» WHAT IS BEING ASKED:
Copy the items word for word, starting at the line that contains "The image size" and ending with the last of the items, both ends included. Leave the pictures out of your copy.
-- -- --
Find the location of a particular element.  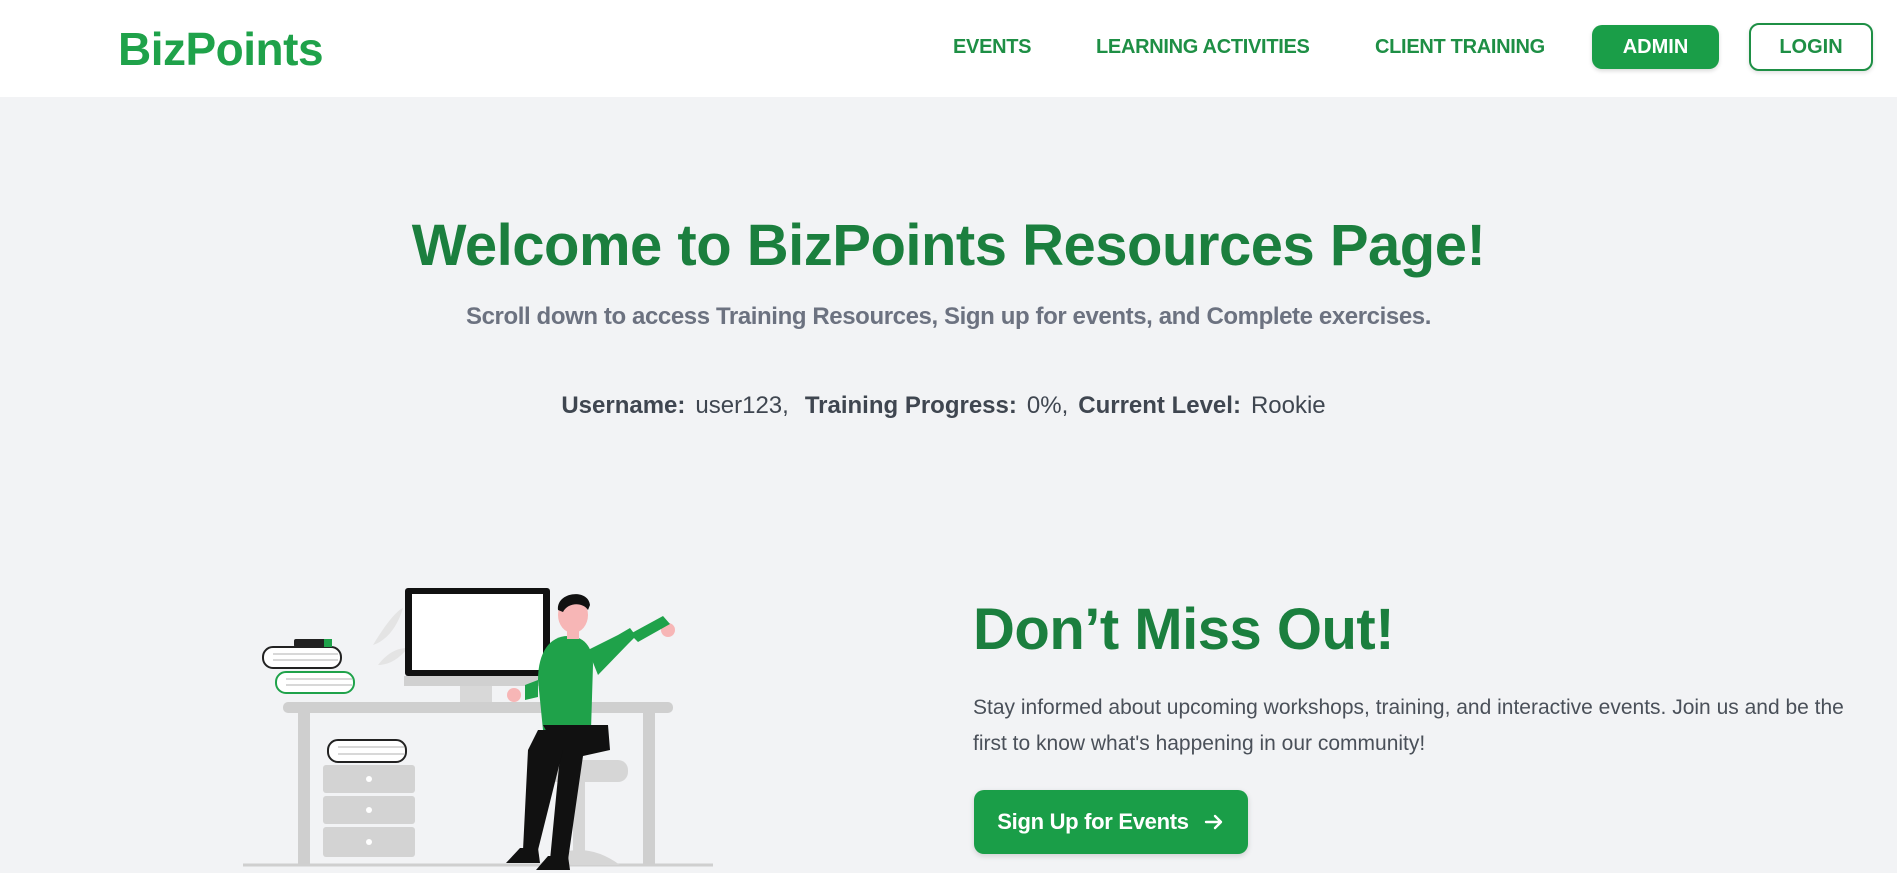

brand-logo: BizPoints is located at coordinates (221, 49).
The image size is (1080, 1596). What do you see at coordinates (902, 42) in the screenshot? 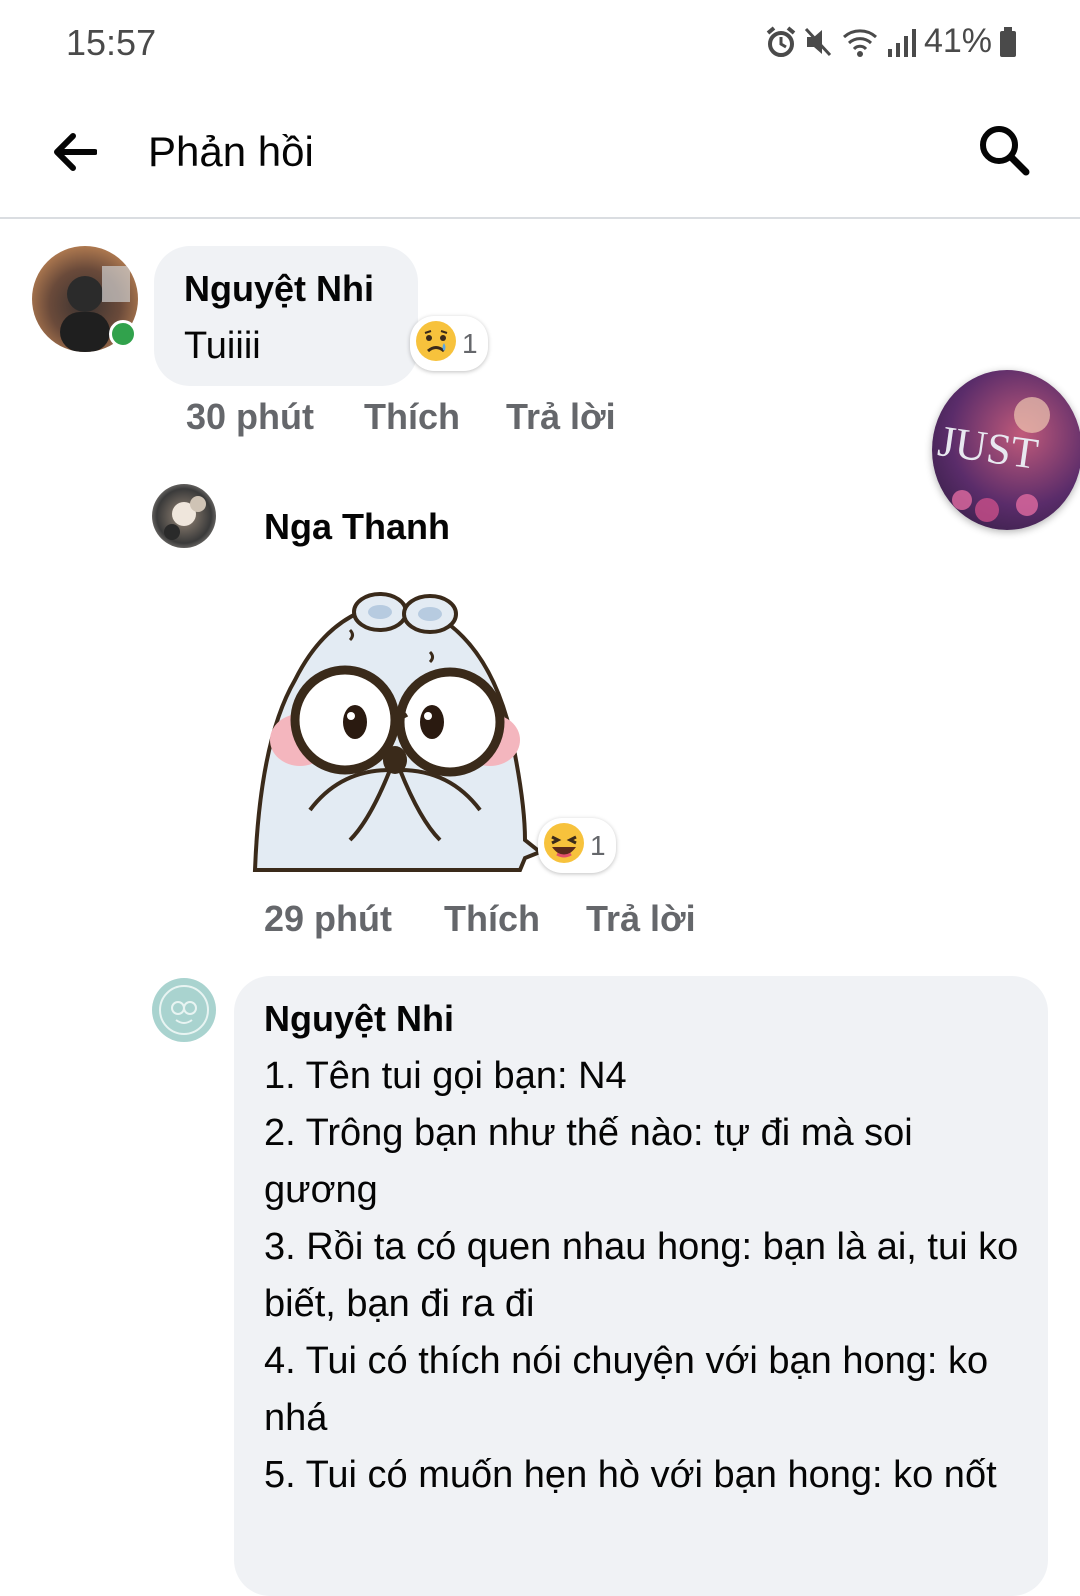
I see `signal-icon` at bounding box center [902, 42].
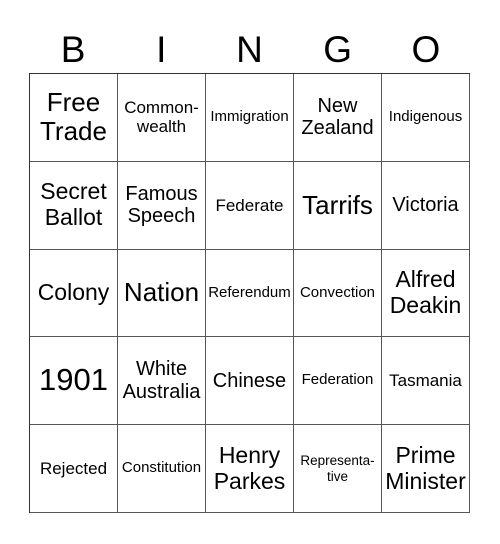  I want to click on bingo-cell: Chinese, so click(250, 382).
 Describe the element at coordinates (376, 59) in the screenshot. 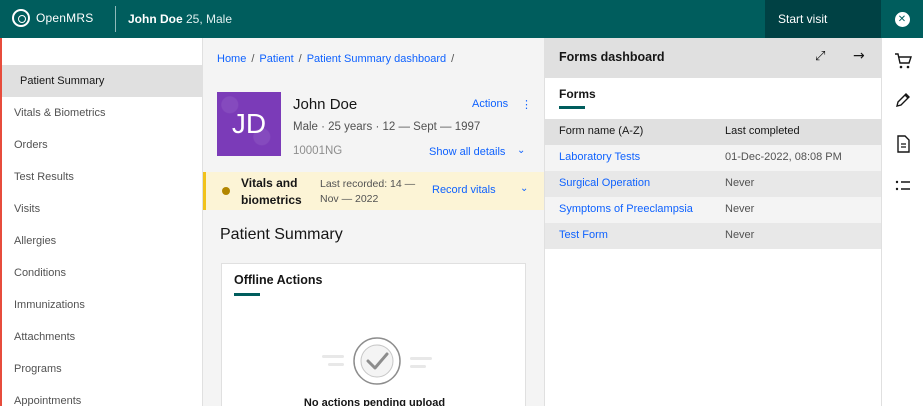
-- -- --
» TASK RESPONSE:
The image size is (1080, 1596). What do you see at coordinates (902, 42) in the screenshot? 
I see `signal-icon` at bounding box center [902, 42].
  I want to click on bingo-cell: Chinese, so click(250, 382).
 Describe the element at coordinates (376, 59) in the screenshot. 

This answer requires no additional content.